**The task**:
Beginning at the line containing "2211x1371 pixels." in the material below and ending at the line containing "Task: Click inside the Email field", return each line exactly and add nothing.
= = =
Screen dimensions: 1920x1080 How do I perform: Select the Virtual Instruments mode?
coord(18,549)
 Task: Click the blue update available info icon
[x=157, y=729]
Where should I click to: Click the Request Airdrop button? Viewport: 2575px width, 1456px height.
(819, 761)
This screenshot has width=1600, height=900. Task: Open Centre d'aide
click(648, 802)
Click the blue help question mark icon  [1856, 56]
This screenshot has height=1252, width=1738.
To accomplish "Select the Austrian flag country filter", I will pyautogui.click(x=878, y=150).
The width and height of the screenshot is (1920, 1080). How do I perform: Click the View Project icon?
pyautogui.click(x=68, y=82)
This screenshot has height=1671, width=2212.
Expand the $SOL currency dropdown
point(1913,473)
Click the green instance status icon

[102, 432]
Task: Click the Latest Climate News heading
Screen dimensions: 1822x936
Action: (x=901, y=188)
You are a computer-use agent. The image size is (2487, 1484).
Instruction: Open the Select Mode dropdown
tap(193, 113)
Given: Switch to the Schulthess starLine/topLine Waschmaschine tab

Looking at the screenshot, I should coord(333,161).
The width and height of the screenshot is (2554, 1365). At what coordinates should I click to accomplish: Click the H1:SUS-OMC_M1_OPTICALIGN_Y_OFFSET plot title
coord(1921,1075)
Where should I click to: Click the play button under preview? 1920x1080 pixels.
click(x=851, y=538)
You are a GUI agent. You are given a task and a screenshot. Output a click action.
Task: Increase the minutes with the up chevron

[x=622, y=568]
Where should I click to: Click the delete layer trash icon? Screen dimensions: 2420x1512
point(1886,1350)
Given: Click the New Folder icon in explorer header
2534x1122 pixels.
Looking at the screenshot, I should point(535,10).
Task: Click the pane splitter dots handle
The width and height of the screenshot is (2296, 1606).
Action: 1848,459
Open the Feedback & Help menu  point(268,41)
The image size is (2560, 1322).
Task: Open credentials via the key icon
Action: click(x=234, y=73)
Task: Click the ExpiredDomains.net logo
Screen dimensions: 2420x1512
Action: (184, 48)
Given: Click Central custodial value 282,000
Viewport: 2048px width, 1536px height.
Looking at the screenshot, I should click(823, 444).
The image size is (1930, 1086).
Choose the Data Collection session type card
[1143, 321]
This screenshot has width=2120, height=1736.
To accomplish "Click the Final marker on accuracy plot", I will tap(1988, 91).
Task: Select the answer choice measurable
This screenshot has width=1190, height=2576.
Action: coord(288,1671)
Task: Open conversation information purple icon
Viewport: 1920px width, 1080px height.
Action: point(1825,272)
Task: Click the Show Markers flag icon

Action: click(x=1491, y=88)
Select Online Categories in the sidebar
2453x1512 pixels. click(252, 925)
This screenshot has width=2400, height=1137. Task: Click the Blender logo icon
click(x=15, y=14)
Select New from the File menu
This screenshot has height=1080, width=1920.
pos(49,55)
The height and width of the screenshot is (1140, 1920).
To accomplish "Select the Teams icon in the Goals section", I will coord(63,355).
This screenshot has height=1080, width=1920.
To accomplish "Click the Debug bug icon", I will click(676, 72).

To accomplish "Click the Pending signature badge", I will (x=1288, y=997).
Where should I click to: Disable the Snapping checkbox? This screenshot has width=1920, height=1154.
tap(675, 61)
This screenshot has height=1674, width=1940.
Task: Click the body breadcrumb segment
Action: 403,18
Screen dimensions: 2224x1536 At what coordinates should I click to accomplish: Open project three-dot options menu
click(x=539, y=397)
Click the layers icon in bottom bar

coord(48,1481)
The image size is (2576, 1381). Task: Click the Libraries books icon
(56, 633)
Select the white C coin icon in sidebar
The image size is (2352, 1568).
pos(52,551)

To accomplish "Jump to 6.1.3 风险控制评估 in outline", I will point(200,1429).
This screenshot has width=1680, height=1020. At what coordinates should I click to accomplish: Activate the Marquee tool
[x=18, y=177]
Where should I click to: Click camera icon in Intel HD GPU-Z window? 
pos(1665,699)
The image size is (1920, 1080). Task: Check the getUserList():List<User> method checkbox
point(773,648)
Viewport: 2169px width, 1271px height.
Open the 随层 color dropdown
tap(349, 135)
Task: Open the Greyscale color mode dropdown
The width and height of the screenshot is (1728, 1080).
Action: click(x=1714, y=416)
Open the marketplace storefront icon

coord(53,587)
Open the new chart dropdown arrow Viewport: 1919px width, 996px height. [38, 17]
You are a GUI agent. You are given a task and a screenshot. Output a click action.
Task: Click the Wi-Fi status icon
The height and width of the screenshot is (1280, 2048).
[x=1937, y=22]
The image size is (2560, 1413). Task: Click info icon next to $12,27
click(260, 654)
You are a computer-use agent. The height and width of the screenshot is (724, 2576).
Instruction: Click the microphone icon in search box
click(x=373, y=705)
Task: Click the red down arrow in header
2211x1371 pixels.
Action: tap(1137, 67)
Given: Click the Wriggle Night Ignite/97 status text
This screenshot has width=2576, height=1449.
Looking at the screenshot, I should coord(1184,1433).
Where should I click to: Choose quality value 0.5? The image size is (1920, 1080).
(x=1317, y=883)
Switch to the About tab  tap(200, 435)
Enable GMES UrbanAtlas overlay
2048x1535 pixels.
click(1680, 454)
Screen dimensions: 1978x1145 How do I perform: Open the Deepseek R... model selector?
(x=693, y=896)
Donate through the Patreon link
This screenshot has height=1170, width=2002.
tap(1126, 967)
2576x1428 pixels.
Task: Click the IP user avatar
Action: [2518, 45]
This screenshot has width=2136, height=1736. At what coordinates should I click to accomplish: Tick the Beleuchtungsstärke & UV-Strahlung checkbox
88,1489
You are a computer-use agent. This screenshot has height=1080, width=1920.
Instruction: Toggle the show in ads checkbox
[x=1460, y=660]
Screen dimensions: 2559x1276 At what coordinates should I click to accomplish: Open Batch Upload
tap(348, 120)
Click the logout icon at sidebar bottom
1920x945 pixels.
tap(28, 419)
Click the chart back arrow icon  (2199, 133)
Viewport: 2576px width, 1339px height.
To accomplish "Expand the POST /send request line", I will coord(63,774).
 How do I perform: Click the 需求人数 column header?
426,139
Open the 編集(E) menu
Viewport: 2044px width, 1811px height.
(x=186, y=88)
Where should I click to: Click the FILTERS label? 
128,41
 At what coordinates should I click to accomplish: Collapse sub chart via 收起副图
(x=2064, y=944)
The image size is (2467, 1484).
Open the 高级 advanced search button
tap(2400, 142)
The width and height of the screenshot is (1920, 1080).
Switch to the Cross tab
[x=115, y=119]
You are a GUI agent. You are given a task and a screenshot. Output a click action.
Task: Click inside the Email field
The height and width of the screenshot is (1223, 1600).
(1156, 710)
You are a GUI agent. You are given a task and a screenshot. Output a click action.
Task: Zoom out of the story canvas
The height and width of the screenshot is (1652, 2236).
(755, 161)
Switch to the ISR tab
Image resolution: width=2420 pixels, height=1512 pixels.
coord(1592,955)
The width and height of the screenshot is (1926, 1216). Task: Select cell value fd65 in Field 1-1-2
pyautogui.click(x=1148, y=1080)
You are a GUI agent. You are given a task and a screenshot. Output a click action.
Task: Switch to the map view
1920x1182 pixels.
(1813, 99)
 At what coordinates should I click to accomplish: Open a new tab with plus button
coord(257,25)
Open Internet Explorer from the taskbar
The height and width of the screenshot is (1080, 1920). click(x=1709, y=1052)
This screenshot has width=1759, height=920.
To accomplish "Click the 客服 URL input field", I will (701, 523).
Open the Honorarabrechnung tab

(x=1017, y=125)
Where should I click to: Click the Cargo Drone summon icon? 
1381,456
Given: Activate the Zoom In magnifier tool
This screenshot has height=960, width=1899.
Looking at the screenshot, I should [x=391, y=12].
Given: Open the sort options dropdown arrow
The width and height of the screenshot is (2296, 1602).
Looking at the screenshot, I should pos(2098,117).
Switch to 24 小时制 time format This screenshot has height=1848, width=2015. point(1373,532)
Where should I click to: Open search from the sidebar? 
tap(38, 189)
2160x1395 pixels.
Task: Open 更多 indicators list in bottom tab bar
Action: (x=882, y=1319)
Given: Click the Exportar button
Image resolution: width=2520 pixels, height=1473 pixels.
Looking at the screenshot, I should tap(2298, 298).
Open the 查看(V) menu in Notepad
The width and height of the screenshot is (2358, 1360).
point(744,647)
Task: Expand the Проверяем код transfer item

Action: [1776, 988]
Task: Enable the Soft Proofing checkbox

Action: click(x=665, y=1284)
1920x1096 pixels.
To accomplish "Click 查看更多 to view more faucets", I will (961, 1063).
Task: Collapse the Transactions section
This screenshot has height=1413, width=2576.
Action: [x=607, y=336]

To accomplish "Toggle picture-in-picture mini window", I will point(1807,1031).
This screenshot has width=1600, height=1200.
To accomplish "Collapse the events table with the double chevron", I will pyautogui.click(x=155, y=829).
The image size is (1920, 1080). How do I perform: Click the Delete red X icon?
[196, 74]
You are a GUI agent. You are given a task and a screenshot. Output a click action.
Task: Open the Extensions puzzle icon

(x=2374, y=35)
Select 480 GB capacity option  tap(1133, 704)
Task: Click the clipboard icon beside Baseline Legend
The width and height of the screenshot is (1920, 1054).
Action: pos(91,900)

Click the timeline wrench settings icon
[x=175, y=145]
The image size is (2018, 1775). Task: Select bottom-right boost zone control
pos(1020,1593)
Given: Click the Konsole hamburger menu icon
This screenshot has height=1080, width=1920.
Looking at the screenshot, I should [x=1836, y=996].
= = =
**Exercise result**:
2211x1371 pixels.
Action: tap(1137, 67)
Given: Click the Wriggle Night Ignite/97 status text
This screenshot has width=2576, height=1449.
Looking at the screenshot, I should coord(1184,1433).
Where should I click to: Choose quality value 0.5? The image size is (1920, 1080).
(x=1317, y=883)
Switch to the About tab  tap(200, 435)
Enable GMES UrbanAtlas overlay
2048x1535 pixels.
click(1680, 454)
Screen dimensions: 1978x1145 How do I perform: Open the Deepseek R... model selector?
(x=693, y=896)
Donate through the Patreon link
This screenshot has height=1170, width=2002.
tap(1126, 967)
2576x1428 pixels.
Task: Click the IP user avatar
Action: [2518, 45]
This screenshot has width=2136, height=1736. At what coordinates should I click to accomplish: Tick the Beleuchtungsstärke & UV-Strahlung checkbox
88,1489
You are a computer-use agent. This screenshot has height=1080, width=1920.
Instruction: Toggle the show in ads checkbox
[x=1460, y=660]
Screen dimensions: 2559x1276 At what coordinates should I click to accomplish: Open Batch Upload
tap(348, 120)
Click the logout icon at sidebar bottom
1920x945 pixels.
tap(28, 419)
Click the chart back arrow icon  (2199, 133)
Viewport: 2576px width, 1339px height.
To accomplish "Expand the POST /send request line", I will coord(63,774).
 How do I perform: Click the 需求人数 column header?
426,139
Open the 編集(E) menu
Viewport: 2044px width, 1811px height.
(x=186, y=88)
Where should I click to: Click the FILTERS label? 
128,41
 At what coordinates should I click to accomplish: Collapse sub chart via 收起副图
(x=2064, y=944)
The image size is (2467, 1484).
Open the 高级 advanced search button
tap(2400, 142)
The width and height of the screenshot is (1920, 1080).
Switch to the Cross tab
[x=115, y=119]
You are a GUI agent. You are given a task and a screenshot. Output a click action.
Task: Click inside the Email field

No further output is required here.